_What to work on_.
The task requires repeating, word for word, the lines from the one with "Given: Open proposal" through the end of the material, leaving out all pictures.
────────────────────────────────────────
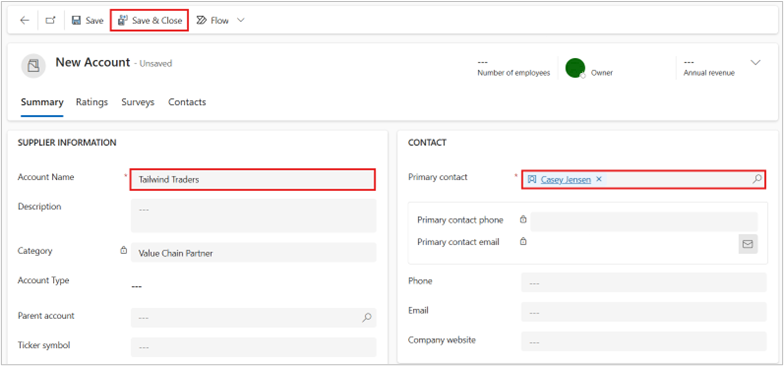Click the Account Name field
Screen dimensions: 784x366
coord(252,180)
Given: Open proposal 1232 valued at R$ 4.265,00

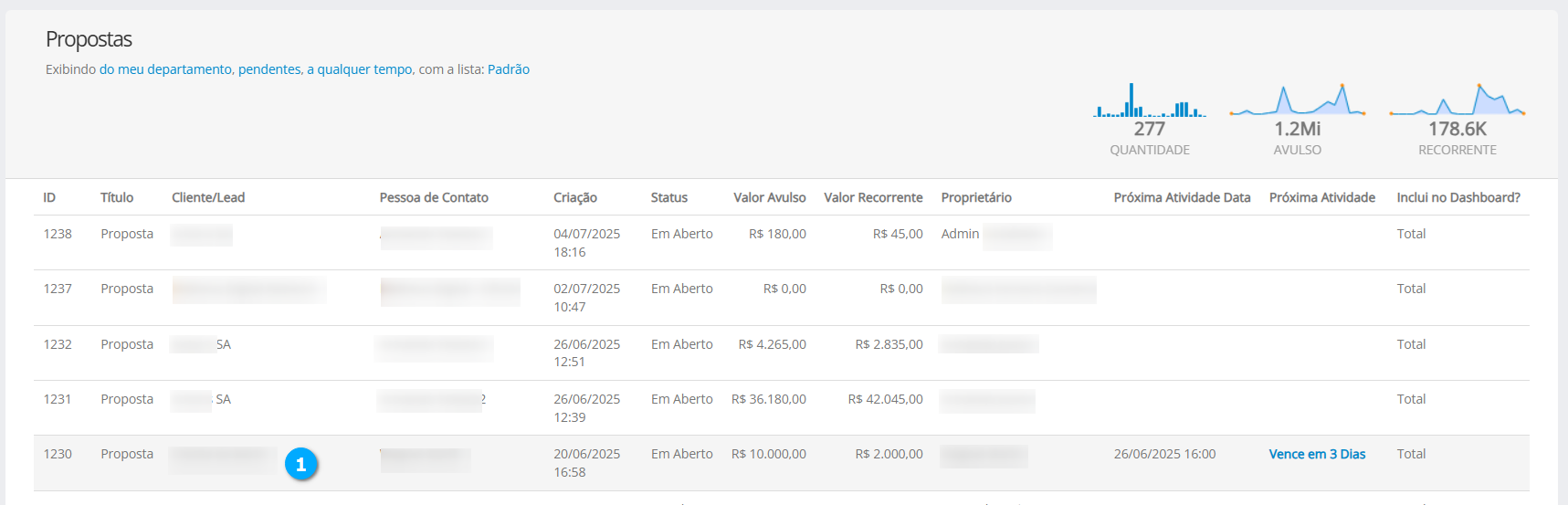Looking at the screenshot, I should click(58, 344).
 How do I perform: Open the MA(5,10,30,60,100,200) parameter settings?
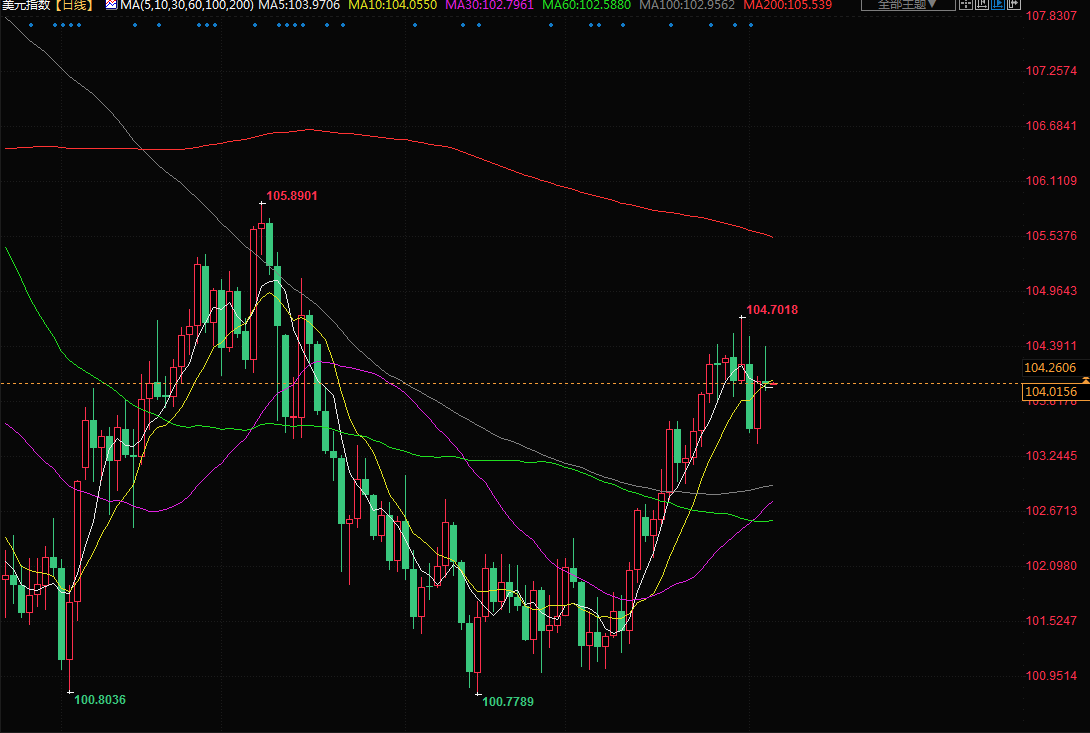click(186, 6)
────────────────────────────────────────
_Output of the exercise_.
Given: Open proposal 1232 valued at R$ 4.265,00

Looking at the screenshot, I should click(58, 344).
 How do I perform: Open the MA(5,10,30,60,100,200) parameter settings?
click(186, 6)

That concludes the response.